美沙は俺の知ってる事を次々と言って、全部当てて、最後にまた無邪気な笑顔を見せた。



俺は、まだ動揺していた。

というか早く飯を食べたかった。

そんな俺をほって一樹はもう飯を食べていた。


「じゃ、私行くね♪」



困る俺に気付いたのか用事か知らないが、美沙は屋上から出ていった。


なんだったんだ。

何で屋上にいた。

俺に会うためにか?いや…それは確実だな。



なんて、いつもならそんな事どうでもいいはずなのに何故か気になった。



俺はよくわからないが、まぁ弁当を食べようと思い一樹のとこへ行こうしたら、美沙がいた場所に何か落ちていた。


「生徒手帳……」



俺は拾い上げて口にこぼした。

そして何気無く開いた。


二年B組 白井 美沙


「二年だったのか…」


俺は三年である。

今年で18だ。


二年なら俺より一つ下か、と思いながら生徒手帳を閉じ、ポケットにしまい届けてやる事にした。



これなかったら何かと大変だから、これは親切心だ。

などと、何故か知らないが心の中で言い訳をしながら。



そして、やっと食べれると思い一樹のとこへ行った。



「何話してたんだ?」


一樹は物を頬張りながら俺を見た。


俺は一樹の横腹を軽く蹴った。

先に食べていた仕返だ。

一樹は口に含んだ物が出るのを必死に抑えた。


「ただの世間話だよ。」



「う…はぁはぁ…。お前ひでぇ」


一樹はよほど苦しかったのか、俺の言葉を聞かずに涙目になっていた。


俺はほっとき弁当食べた。






あー…うめぇ〜




そして弁当を食べ終り、午後の授業も何も起こる事なく終った。


俺は何もする事もないしやっと帰れると思い、さっさと学校を出た。


一樹は俺と家が近いが、登下校は付き合ってない時はいつも一人だった。


そして今日も一人で帰る。



俺も思えば今年で18。来年、卒業だ。


進学する気もないし、したい事もないので、俺はとにかく就職しようと考えていた。



そんな事を考えながら、道を歩いてると声が聞こえてきた。


声が聞こえた場所は、少し大きい池のほとりにある東屋だった。


話しているのは老人達だった。


ここは静かで落ち着くから、老人にはもってこいの溜り場だった。


俺は何気なく東屋を見た。


何か聞き覚えのある声が聞こえたからだ。


歩きながら角度を変えて見ると、老人にまざって一人の同じ学校の制服を着た女が楽しそうに話していた。
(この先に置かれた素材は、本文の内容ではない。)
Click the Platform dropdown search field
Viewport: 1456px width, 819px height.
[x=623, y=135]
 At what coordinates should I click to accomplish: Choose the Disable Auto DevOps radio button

どこかで聞いた声だと思ったら、声の主は俺のポケットに入ってる生徒手帳の持ち主。

白井 美沙だった。



俺は立ち止まった。


おかしな女だ。

こんな所で老人達と楽しそうに話してるなんて…。


見た目も明るく活発そうなイメージだったのに、なんて考えながら俺は苦笑した。


そして、ポケットから生徒手帳を取り出し、考えた。


明日渡そうと思ったけど今渡そうか…。


だが、あの輪に入りたくない…。

明日渡すのも面倒だし。



俺は間を取って投げる事にした。


生徒手帳の何も書かれてないページに

「感謝しろ」と一言書いて、投げた。



「イタッ!」


見事命中!!

俺は小さくガッツポーズして、見付からずに家へ帰った。


その時の俺は、名前は書かなかったにしろ、何故あんなメッセージを残したのか考えもしなかった。